• TEXT EXTRACT

** start **

She was an independent woman-with only one weakness... an irresistible downtown man...
An immovable uptown lady... rich suffragette Beatrice Von Furstenberg was tough enough to trade stocks on Wall Street and smart enough to resist the temptation of passion. Adamant about women being independent-and without a romantic bone in her lovely body-she had sternly refused to give her moonstruck sixteen-year-old ward permission to wed an eighteen-year-old suitor. Now the desperate teens have dreamed up a mock robbery and a daring rescue to change Beatrice's mind.
Attorney Connor Barrow, a rogue of an Irishman with a silver tongue, remembers all too well the burning desires of youth. So he agrees to help in a crazy plan that will land him in a world of trouble. Suddenly he is responsible for the most influential lady in the city being locked up in a brothel, furious and threatening his ruin. Neither of them expects that first breathless kiss-a deal that would make the devil himself blush-and, most of all, the ways love can change a man's mind and open a woman's heart....

** end **

• DATA PROVIDED
** start **

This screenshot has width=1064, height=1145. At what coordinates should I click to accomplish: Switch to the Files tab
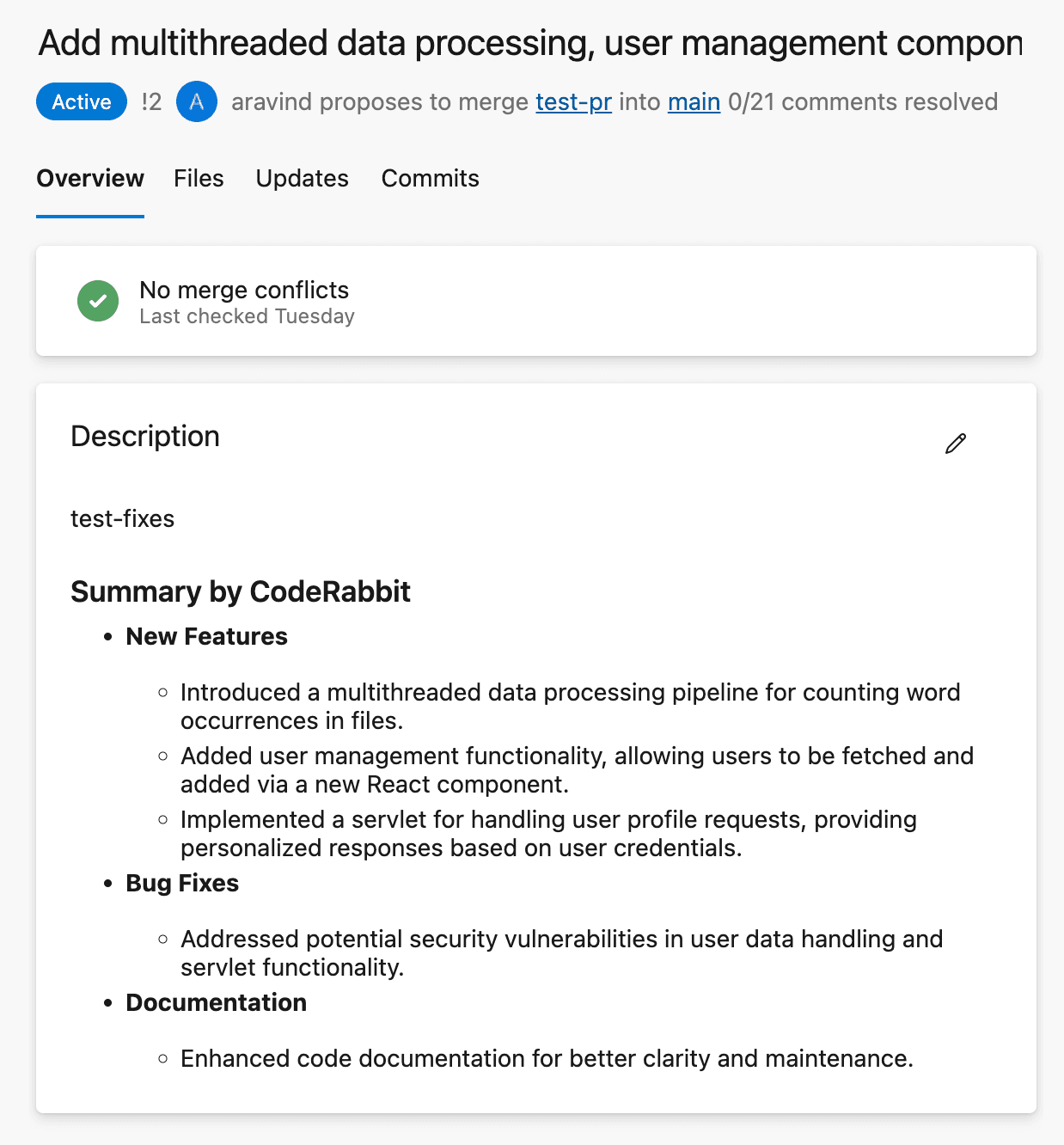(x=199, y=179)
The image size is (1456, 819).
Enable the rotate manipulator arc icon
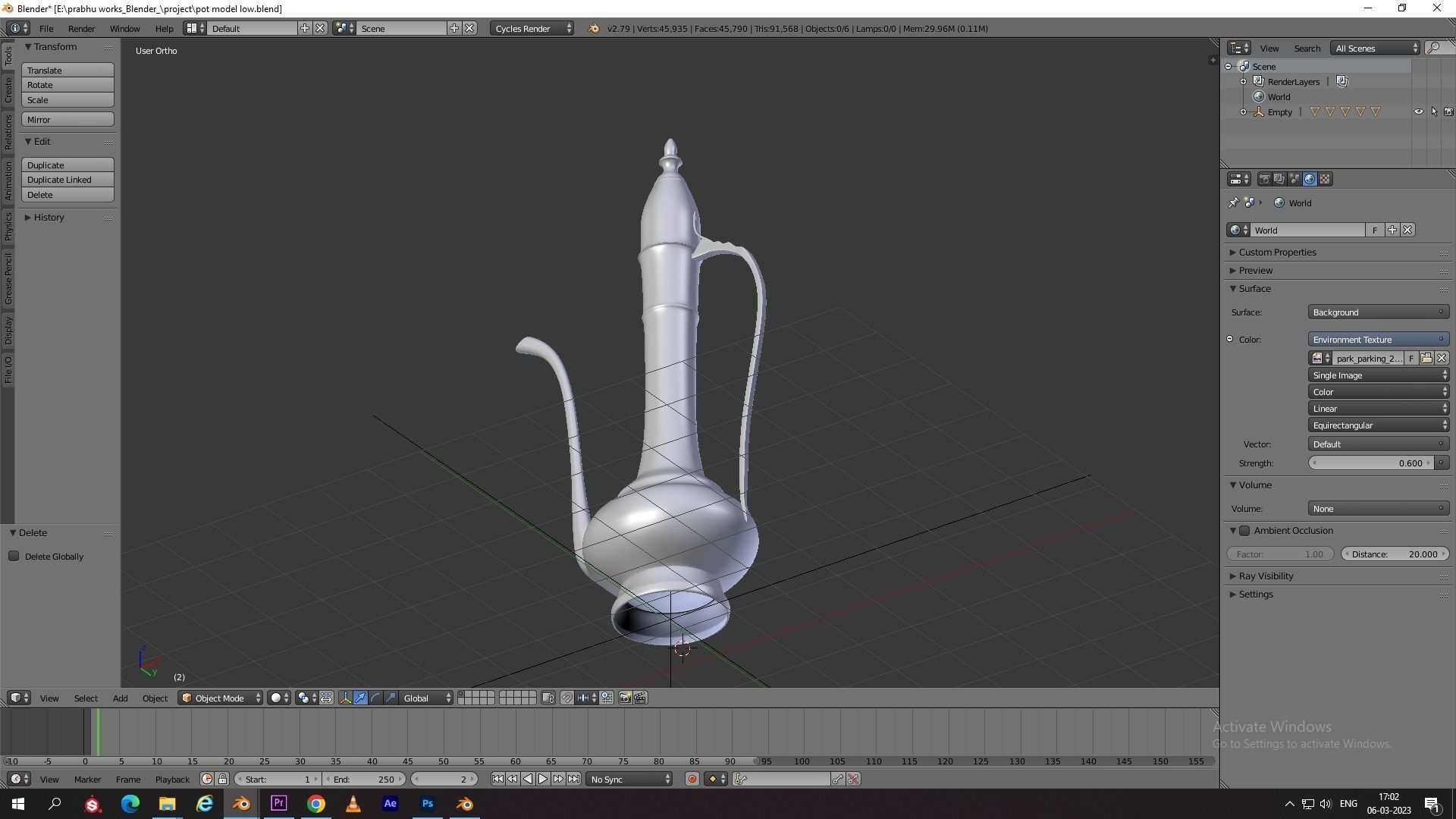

** end **

• GIVEN PROBLEM A
Render this sentence from the book blurb about Beatrice Von Furstenberg into Spanish: "So he agrees to help in a crazy plan that will land him in a world of trouble."
• GIVEN PROBLEM B
Proceed with the book blurb about Beatrice Von Furstenberg and Connor Barrow, writing on from its final sentence.

• WRITTEN REPLY A
Así que accede a ayudar en un plan descabellado que lo meterá en un mundo de problemas.

• WRITTEN REPLY B
PUBLISHERS WEEKLY
In 1890s Manhattan, young lovers Priscilla and Jeffrey are forbidden to meet by Priscilla's aunt and guardian, Beatrice von Furstenberg, a wealthy suffragette who refuses to let her 16-year-old charge throw her life away. Priscilla persuades Jeffrey to have Beatrice robbed, reasoning that her frosty aunt will warm up to the boy if he connives to rescue her from the crime. Alas, Jeffrey botches the rescue, and Beatrice ends up in a brothel. She's sprung by Jeffrey's uncle, Connor Sullivan Barrow, a handsome charmer and rising politician. Never one to miss an opportunity, Beatrice uses her leverage (she knows that Connor helped his hapless nephew hire the robbers, a fact that would certainly kill his candidacy if it were known) to force Connor into championing women's suffrage during his run for Congress. Connor now has two problems: a cause that's treated with contempt by his backers, and a growing passion for the formidable Beatrice. The story lags in the middle when a business subplot, rather than any real romantic conflict, takes over. But happily, Krahn's warm, energetic style and the charm of her turn-of-the-century Manhattan setting--complete with Tammany Hall politicos, ladies of the evening and a glimpse or two of Susan B. Anthony--carry the book to a lively and satisfying conclusion.